Provided entries -

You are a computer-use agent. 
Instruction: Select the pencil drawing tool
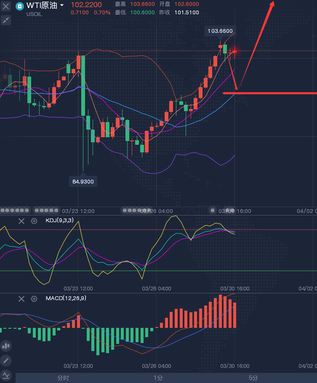click(x=6, y=361)
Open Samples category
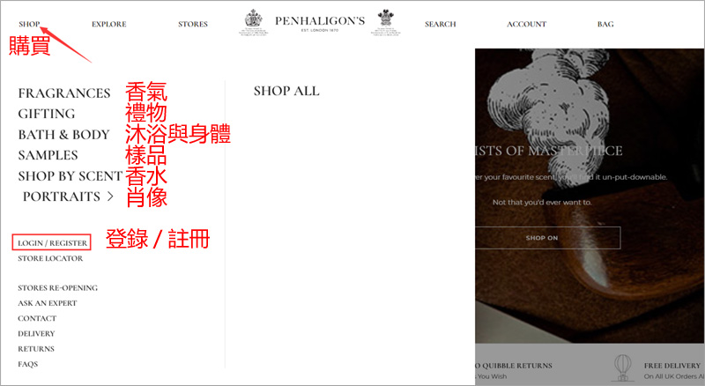The height and width of the screenshot is (386, 705). point(48,155)
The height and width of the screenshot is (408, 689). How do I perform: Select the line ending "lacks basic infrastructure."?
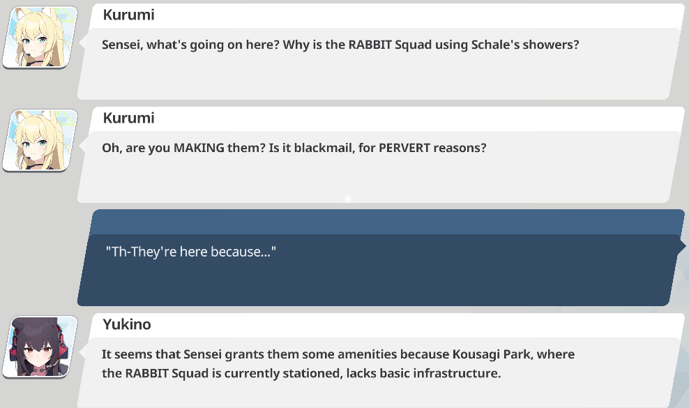301,373
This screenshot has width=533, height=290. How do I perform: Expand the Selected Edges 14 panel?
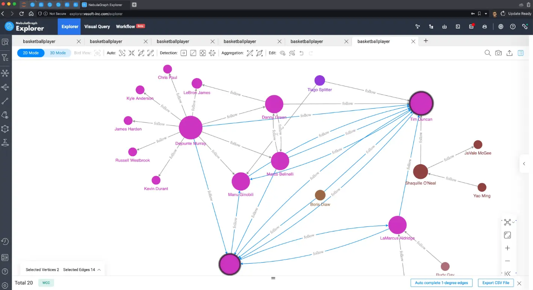pyautogui.click(x=82, y=270)
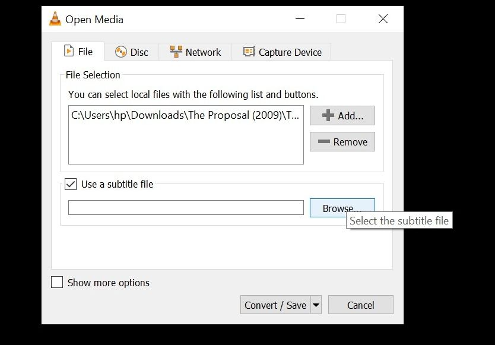The height and width of the screenshot is (345, 495).
Task: Click the File tab play-file icon
Action: pos(68,52)
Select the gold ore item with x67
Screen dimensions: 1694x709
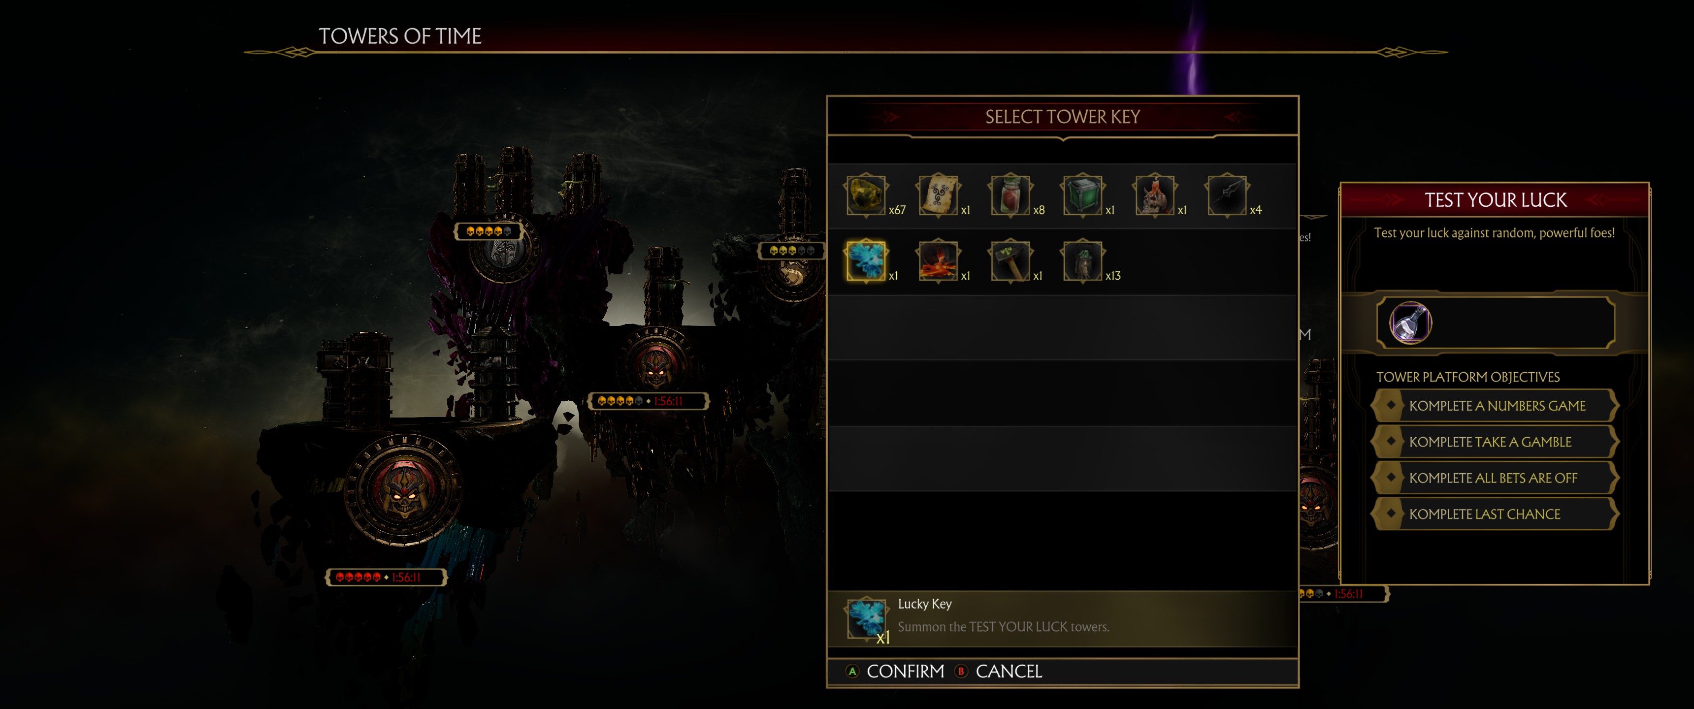pyautogui.click(x=865, y=195)
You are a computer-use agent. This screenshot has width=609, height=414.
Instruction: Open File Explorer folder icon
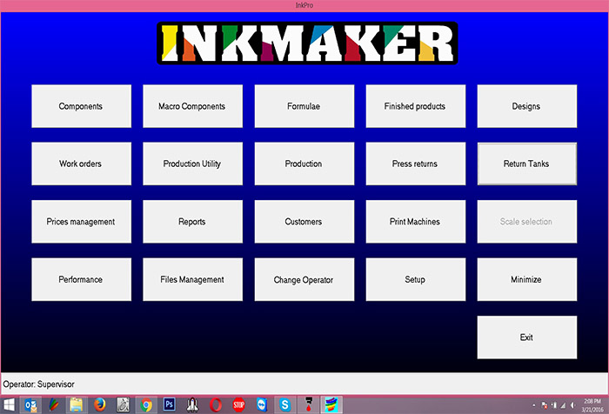77,405
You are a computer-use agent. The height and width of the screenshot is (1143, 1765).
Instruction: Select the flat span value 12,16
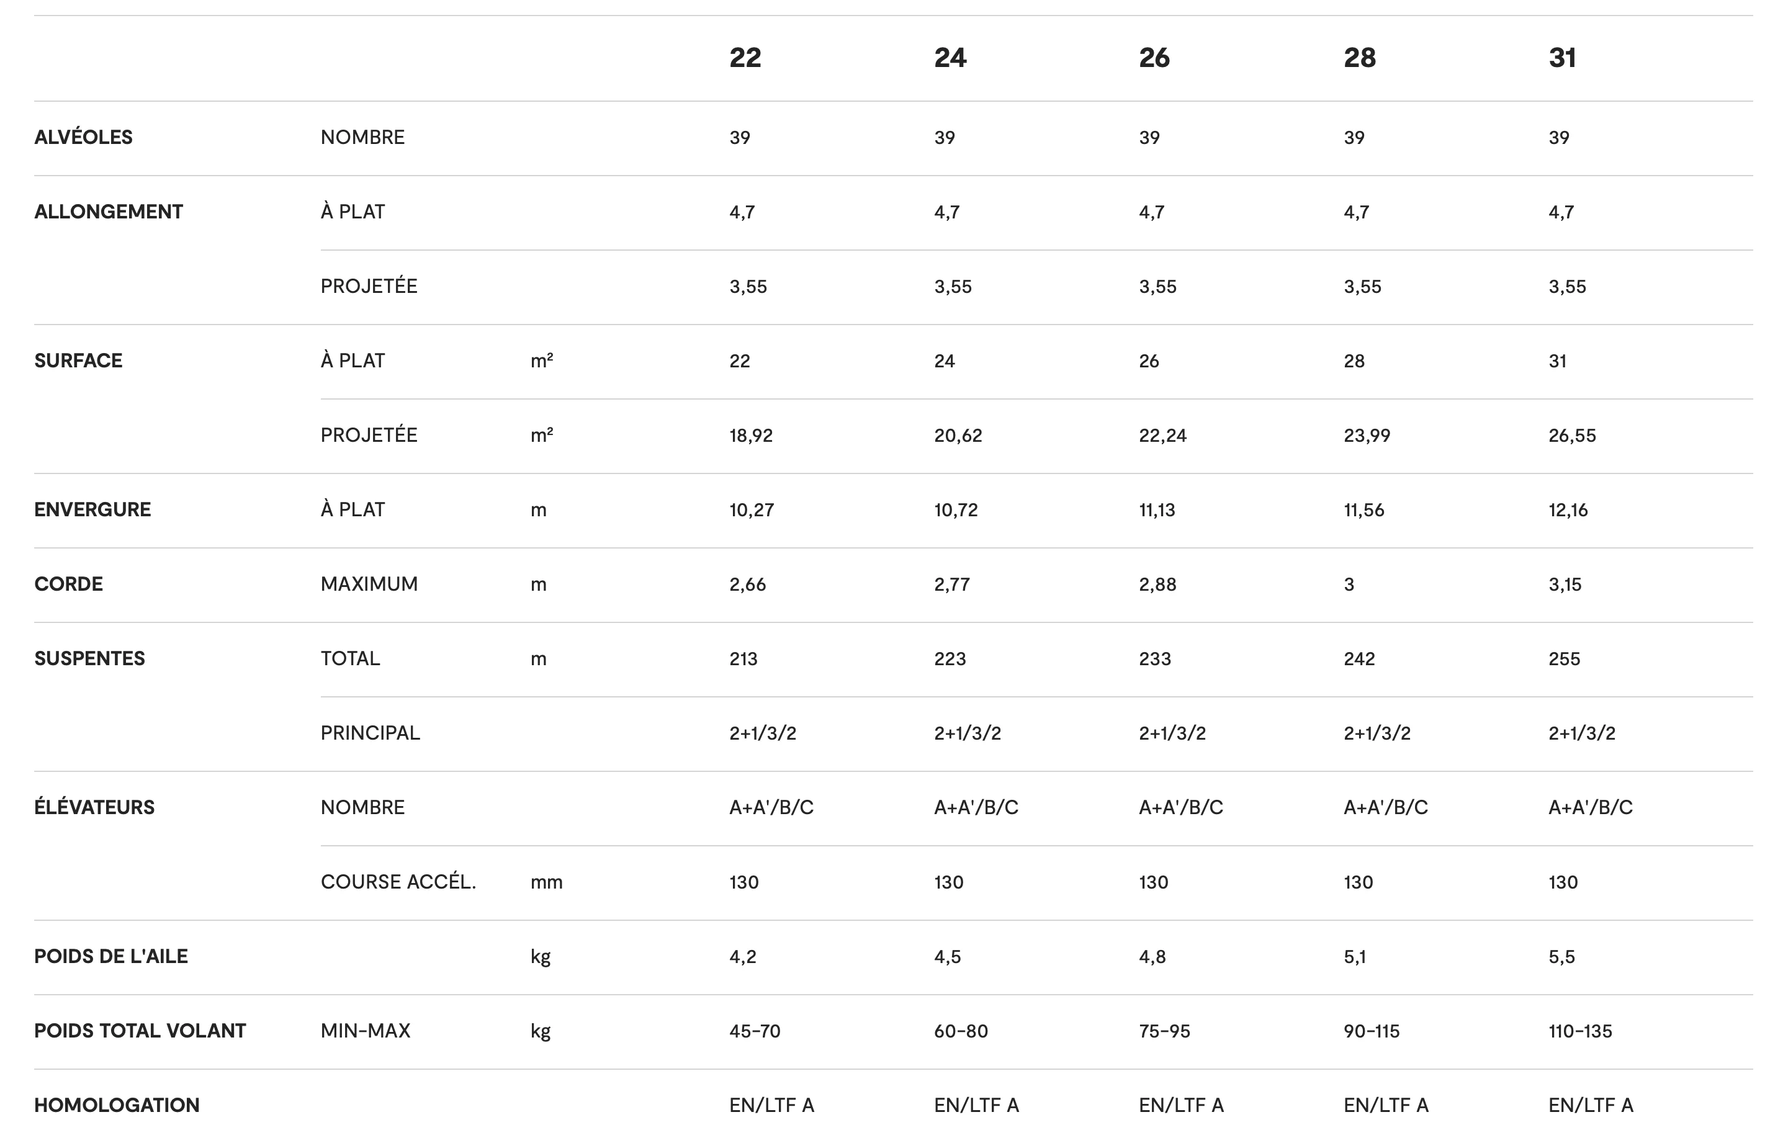point(1568,510)
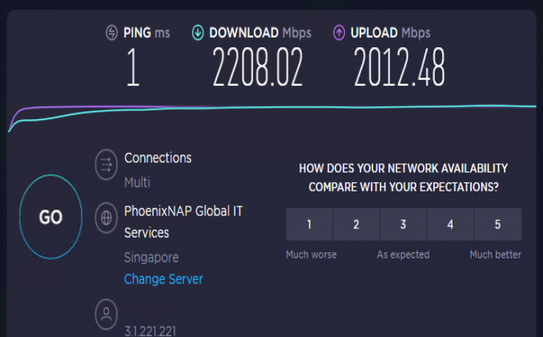Rate network availability as 1
Image resolution: width=543 pixels, height=337 pixels.
(x=309, y=224)
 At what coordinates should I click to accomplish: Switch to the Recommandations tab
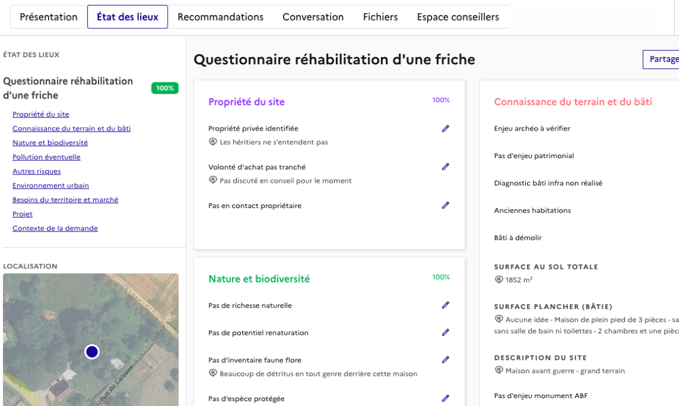(x=221, y=17)
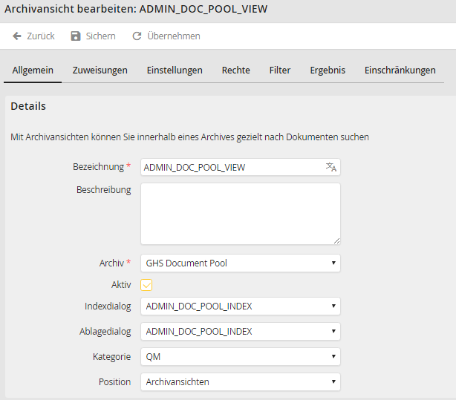Click inside the Beschreibung text area
This screenshot has height=400, width=456.
tap(240, 213)
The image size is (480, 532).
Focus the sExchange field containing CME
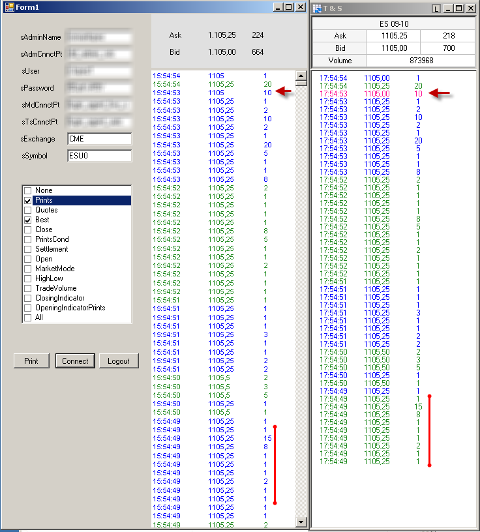click(99, 139)
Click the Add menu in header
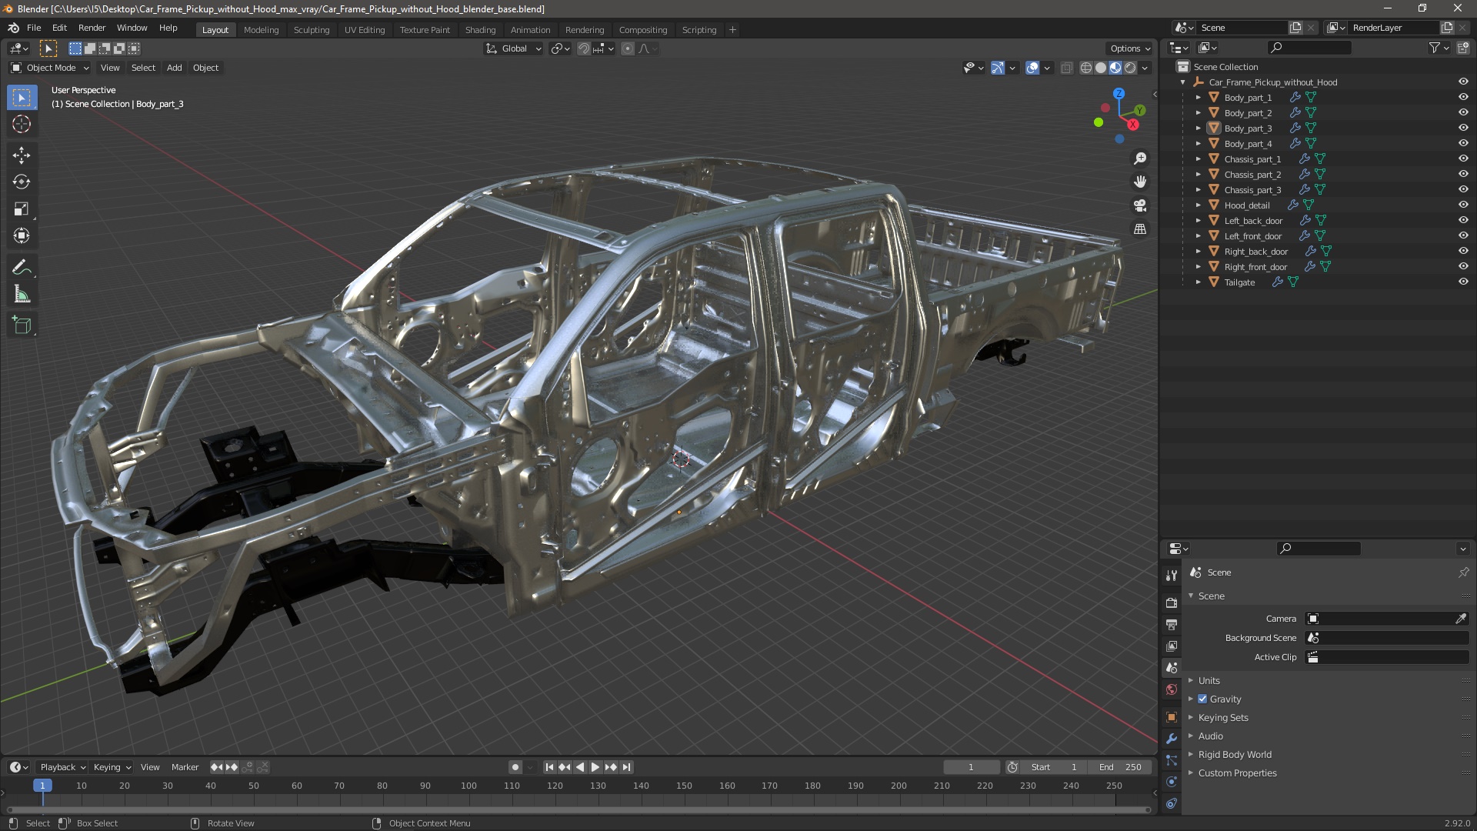This screenshot has width=1477, height=831. (173, 67)
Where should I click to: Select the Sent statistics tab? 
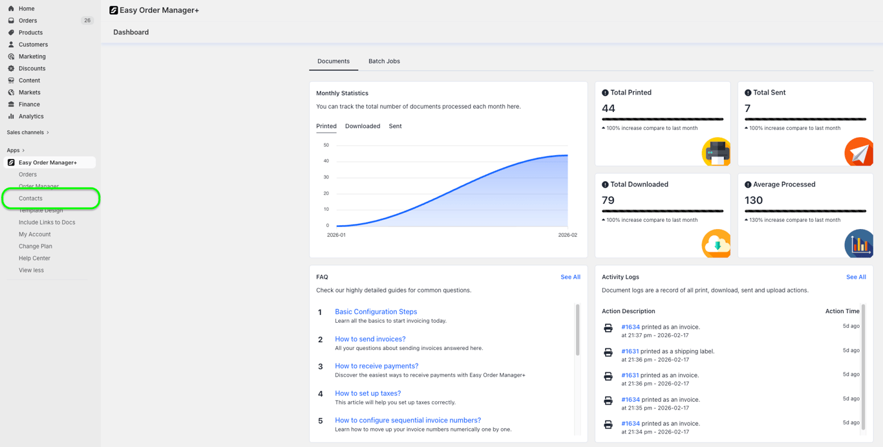(x=395, y=126)
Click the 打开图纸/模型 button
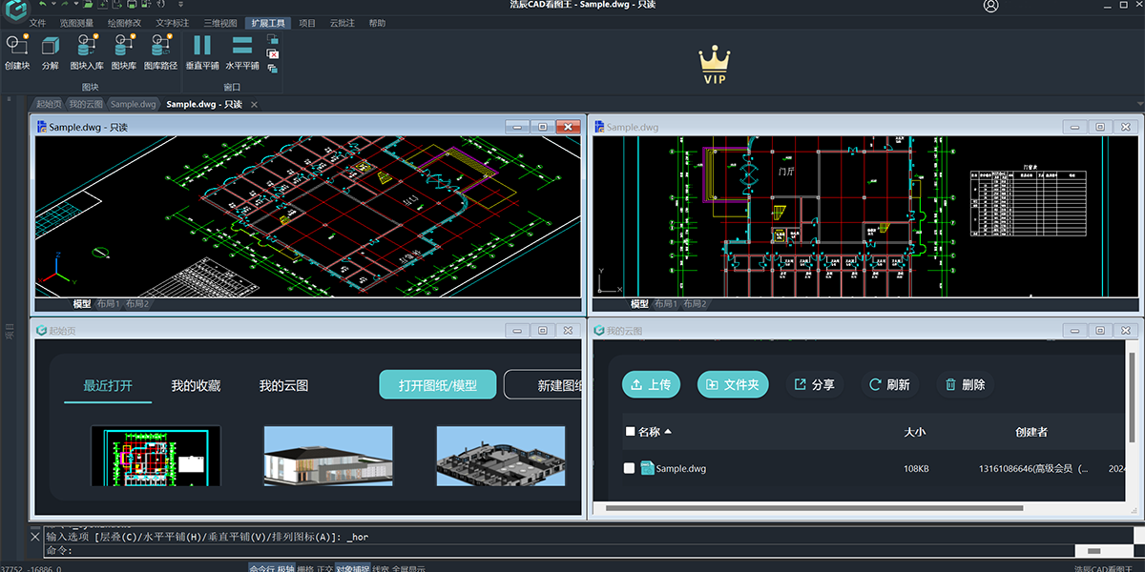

What to do -
The data above should be returned in full, exactly as written, apart from its images.

Response to the exercise -
You are a computer-use agent. 
Instruction: Select the pencil drawing tool
click(x=6, y=361)
Open Samples category
The height and width of the screenshot is (386, 705). point(48,155)
The height and width of the screenshot is (408, 689). How do I perform: Select the line ending "lacks basic infrastructure."?
301,373
This screenshot has width=533, height=290. How do I perform: Expand the Selected Edges 14 panel?
pyautogui.click(x=82, y=270)
The height and width of the screenshot is (345, 495).
Task: Click the File tab play-file icon
Action: pos(68,52)
Select the gold ore item with x67
Screen dimensions: 1694x709
pyautogui.click(x=865, y=195)
You are a computer-use agent. This screenshot has width=609, height=414.
Instruction: Open File Explorer folder icon
77,405
You are a computer-use agent. The height and width of the screenshot is (1143, 1765).
Instruction: Select the flat span value 12,16
point(1568,510)
Rate network availability as 1
Image resolution: width=543 pixels, height=337 pixels.
(x=309, y=224)
 At what coordinates should I click to accomplish: Switch to the Recommandations tab
(x=221, y=17)
Click inside the Beschreibung text area
This screenshot has height=400, width=456.
tap(240, 213)
The image size is (480, 532).
Focus the sExchange field containing CME
click(99, 139)
Click the Add menu in header
This screenshot has width=1477, height=831. (173, 67)
Where should I click to: Select the Sent statistics tab? 
(x=395, y=126)
Click the 打开图纸/模型 button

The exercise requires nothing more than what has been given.